U-Net Based Medical Image Segmentation on Breast Cancer Mammograms

Abstract

Breast cancer is still one of the main causes of cancer related mortality for the women throughout the world, where almost 670 000 reported death and over 2.3 million new cases in 2022. For improving the outcomes and reducing the treatment costs for patients, early detection of unhealthy lesions in breast medical images is quite important. In this study, using the Curated Breast Imaging Subset of the Digital Database for Screening Mammography (CBIS-DDSM) dataset a comprehensive deep-learning based segmentation pipeline is created to evaluate and solve challenges faced when working on high-resolution medical images, in this case breast mammograms with the help of U-Net deep learning architecture. Starting with CBIS-DDSM dataset, the first addressed issue has been general preprocessing issues in the dataset such as combining full mammograms and region-of-interest (ROI) masks with the help of automated dictionary mapping for preparing them for augmentation. Augmentation step is done by cropping image mask pairs into n × n grids (for n ranging from 2 to 16) with the shape 256 × 256. These pairs are then fed into a U-Net model optimized with a composite loss function which is a combination of binary cross-entropy and Dice loss.
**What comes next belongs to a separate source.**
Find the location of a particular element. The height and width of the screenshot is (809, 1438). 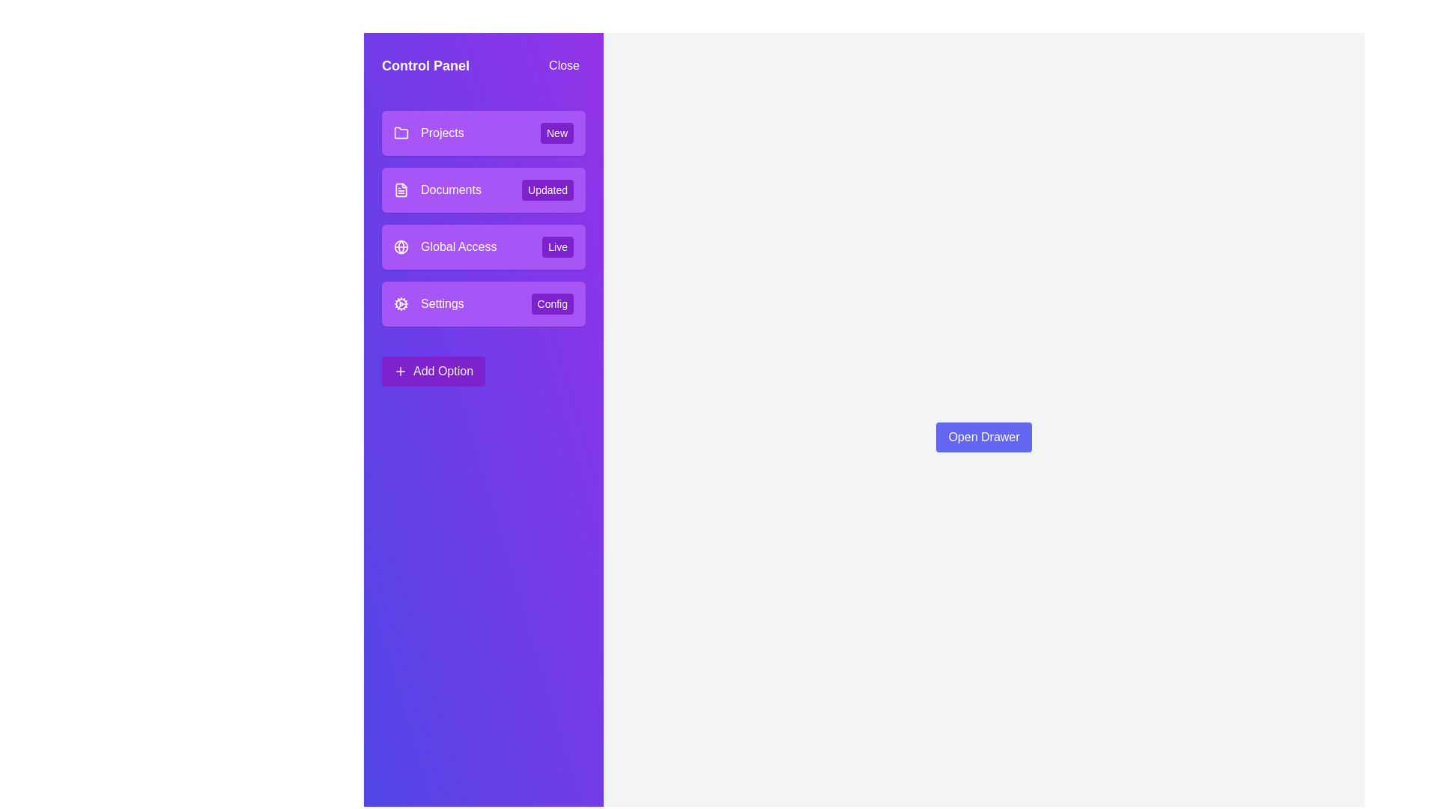

the 'Add Option' button to add a new option is located at coordinates (433, 371).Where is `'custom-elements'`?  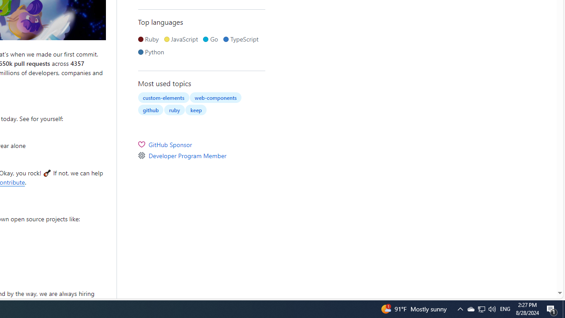
'custom-elements' is located at coordinates (163, 98).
During the inference, those patch-level probability maps are combined into a full size mammogram images and masks, and comprehensive pixel-count thresholding techniques such as intersection and union of them are employed. For each of the images inside the test set, the threshold value t which maximizes the Intersection over Union (IoU) is selected and compared to the original ROI mask of that exact image. Final achieved metrics values are: average IoU value of 0.60, average accuracy of 0.99, precision value of 0.72, recall value of 0.77, and finally F1 score of 0.71. According to those qualitative results, the model reliably detects the lesion boundaries even in some challenging scenarios where the mammogram have some dense tissues. It is noteworthy to highlight that cropping-based U-Net architecture might have a potential to work and imrpove with different mechanisms in the future.